--- START Supplied material ---

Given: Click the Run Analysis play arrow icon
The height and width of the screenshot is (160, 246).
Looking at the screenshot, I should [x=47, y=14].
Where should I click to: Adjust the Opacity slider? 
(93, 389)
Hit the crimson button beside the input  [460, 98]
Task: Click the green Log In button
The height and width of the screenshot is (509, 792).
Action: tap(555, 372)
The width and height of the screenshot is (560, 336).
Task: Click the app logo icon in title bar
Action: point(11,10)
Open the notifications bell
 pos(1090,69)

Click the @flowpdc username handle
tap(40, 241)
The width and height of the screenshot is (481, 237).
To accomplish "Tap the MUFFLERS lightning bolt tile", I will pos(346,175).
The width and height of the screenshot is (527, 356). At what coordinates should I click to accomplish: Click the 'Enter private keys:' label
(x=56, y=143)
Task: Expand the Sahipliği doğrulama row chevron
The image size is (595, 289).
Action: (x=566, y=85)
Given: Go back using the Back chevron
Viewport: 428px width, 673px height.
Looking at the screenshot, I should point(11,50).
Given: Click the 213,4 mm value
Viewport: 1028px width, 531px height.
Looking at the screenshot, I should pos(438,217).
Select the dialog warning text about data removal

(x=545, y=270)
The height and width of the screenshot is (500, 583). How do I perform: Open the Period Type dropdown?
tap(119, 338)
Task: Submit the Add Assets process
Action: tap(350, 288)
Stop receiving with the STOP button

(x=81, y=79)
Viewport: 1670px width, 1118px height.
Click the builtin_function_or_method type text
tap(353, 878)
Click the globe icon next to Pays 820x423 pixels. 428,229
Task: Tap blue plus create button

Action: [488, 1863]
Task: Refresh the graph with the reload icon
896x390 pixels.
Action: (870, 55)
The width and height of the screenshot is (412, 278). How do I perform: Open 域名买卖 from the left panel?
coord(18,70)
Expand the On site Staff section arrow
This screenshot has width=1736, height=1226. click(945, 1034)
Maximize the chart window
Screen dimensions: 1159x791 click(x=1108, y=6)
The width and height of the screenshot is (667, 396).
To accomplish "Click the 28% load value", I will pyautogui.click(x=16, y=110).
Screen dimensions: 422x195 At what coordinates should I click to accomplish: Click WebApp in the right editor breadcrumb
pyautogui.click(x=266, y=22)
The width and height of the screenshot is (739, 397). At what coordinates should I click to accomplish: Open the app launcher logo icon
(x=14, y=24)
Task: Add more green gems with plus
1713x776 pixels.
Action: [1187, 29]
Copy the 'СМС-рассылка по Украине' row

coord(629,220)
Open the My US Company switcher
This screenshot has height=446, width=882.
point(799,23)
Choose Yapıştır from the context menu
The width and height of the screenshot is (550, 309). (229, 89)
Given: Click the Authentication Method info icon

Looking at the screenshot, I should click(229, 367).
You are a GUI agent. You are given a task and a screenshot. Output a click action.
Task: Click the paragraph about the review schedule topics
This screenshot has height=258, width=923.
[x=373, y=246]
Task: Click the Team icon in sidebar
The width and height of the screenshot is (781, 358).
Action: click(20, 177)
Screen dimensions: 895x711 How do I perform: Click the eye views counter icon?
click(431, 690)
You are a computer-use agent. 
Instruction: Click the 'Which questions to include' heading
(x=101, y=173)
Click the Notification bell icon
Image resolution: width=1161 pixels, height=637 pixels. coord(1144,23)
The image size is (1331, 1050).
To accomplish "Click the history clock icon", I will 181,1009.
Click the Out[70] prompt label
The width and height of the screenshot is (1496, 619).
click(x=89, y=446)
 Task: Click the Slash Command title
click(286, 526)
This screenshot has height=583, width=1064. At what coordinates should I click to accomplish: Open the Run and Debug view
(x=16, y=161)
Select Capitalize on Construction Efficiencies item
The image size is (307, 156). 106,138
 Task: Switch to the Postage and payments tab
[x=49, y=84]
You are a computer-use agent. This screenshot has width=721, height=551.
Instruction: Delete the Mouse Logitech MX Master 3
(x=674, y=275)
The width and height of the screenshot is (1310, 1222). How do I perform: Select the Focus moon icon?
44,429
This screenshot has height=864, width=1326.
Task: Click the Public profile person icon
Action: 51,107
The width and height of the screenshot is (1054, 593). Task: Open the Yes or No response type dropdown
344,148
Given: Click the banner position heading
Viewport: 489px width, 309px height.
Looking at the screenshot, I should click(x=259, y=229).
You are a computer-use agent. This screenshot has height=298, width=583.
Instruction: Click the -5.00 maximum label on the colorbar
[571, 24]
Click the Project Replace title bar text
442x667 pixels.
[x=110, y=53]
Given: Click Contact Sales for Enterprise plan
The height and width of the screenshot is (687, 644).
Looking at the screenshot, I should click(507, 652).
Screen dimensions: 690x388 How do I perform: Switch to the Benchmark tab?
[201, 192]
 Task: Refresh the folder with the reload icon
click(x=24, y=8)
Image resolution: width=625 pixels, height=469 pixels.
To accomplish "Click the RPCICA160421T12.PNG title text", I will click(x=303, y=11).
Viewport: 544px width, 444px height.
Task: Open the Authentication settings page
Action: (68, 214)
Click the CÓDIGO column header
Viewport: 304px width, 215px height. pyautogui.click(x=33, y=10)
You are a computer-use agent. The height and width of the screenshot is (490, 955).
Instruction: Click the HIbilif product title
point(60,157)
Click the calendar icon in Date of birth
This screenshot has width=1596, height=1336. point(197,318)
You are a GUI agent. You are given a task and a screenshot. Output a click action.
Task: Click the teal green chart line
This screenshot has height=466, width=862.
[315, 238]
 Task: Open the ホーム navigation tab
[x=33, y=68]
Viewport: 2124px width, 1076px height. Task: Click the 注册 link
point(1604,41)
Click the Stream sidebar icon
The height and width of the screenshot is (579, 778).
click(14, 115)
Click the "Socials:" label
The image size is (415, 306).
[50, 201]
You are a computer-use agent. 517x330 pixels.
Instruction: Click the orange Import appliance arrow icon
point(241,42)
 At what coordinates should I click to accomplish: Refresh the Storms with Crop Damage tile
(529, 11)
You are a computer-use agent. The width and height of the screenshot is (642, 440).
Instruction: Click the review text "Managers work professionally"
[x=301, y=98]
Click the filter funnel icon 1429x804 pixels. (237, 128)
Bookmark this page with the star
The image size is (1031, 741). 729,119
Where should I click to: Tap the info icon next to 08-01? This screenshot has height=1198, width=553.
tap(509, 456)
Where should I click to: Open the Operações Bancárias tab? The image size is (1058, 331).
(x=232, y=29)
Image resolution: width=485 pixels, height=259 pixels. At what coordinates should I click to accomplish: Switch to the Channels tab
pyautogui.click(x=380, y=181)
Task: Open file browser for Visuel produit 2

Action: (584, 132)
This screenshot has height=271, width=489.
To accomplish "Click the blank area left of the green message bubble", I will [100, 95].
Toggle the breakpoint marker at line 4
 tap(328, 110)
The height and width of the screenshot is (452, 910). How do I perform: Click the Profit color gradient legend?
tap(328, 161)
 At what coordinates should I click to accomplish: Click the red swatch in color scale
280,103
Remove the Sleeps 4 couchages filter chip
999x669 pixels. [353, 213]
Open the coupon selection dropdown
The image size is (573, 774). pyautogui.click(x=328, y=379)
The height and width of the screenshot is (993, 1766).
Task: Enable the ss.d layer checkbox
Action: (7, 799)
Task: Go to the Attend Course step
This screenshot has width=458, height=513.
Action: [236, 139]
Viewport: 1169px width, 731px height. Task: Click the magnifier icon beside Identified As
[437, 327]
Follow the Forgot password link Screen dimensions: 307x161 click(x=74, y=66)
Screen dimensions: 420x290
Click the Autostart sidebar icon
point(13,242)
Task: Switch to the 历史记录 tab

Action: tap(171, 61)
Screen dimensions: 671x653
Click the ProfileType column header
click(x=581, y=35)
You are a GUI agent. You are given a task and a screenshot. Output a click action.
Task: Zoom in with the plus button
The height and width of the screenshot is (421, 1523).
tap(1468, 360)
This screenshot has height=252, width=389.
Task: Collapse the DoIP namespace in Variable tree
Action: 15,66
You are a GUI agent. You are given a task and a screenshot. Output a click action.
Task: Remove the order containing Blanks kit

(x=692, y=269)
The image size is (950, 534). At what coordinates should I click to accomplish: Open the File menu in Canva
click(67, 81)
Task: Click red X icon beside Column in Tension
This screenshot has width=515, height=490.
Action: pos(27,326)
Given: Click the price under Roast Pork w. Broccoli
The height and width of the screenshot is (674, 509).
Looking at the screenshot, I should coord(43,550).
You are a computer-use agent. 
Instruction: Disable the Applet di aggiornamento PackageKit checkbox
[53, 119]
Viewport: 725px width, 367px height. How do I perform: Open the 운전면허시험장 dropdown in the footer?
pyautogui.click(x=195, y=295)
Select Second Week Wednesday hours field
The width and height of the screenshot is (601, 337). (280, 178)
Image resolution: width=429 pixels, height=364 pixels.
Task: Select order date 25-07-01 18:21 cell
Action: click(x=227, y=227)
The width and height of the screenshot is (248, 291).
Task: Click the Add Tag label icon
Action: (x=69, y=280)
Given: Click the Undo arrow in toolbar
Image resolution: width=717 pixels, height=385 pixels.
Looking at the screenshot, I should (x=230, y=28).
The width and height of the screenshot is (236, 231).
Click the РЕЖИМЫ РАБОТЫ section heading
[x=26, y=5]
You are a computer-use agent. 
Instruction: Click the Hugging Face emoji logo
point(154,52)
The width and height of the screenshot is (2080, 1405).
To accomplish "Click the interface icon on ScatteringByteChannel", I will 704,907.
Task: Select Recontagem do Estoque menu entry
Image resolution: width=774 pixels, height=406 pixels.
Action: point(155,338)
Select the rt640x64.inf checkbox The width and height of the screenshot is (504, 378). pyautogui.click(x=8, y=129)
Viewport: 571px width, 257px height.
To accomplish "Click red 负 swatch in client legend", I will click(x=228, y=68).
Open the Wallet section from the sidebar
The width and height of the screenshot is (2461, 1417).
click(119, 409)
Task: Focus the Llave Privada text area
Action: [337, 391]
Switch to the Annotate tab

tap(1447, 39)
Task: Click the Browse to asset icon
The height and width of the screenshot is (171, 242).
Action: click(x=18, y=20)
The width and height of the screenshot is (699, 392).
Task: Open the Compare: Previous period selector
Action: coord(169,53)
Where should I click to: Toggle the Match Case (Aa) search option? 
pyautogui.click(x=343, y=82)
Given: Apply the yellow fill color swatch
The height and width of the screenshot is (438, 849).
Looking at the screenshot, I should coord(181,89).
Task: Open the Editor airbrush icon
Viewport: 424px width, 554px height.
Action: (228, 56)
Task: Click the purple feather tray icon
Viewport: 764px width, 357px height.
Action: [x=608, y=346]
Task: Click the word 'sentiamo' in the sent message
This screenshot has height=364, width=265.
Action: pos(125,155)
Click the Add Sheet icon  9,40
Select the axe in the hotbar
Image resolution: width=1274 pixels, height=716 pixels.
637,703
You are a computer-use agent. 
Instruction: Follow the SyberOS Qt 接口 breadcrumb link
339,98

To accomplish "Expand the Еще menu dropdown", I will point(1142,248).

--- END Supplied material ---

§ Problem description
Please rewrite the part of the material above that opens with the line containing "Task: Go to the Attend Course step" and closes with the line containing "click(x=581, y=35)" as a numbered list, skipping blank lines and leaving out everything else.

§ Correct answer
1. Task: Go to the Attend Course step
2. This screenshot has width=458, height=513.
3. Action: [236, 139]
4. Viewport: 1169px width, 731px height. Task: Click the magnifier icon beside Identified As
5. [437, 327]
6. Follow the Forgot password link Screen dimensions: 307x161 click(x=74, y=66)
7. Screen dimensions: 420x290
8. Click the Autostart sidebar icon
9. point(13,242)
10. Task: Switch to the 历史记录 tab
11. Action: tap(171, 61)
12. Screen dimensions: 671x653
13. Click the ProfileType column header
14. click(x=581, y=35)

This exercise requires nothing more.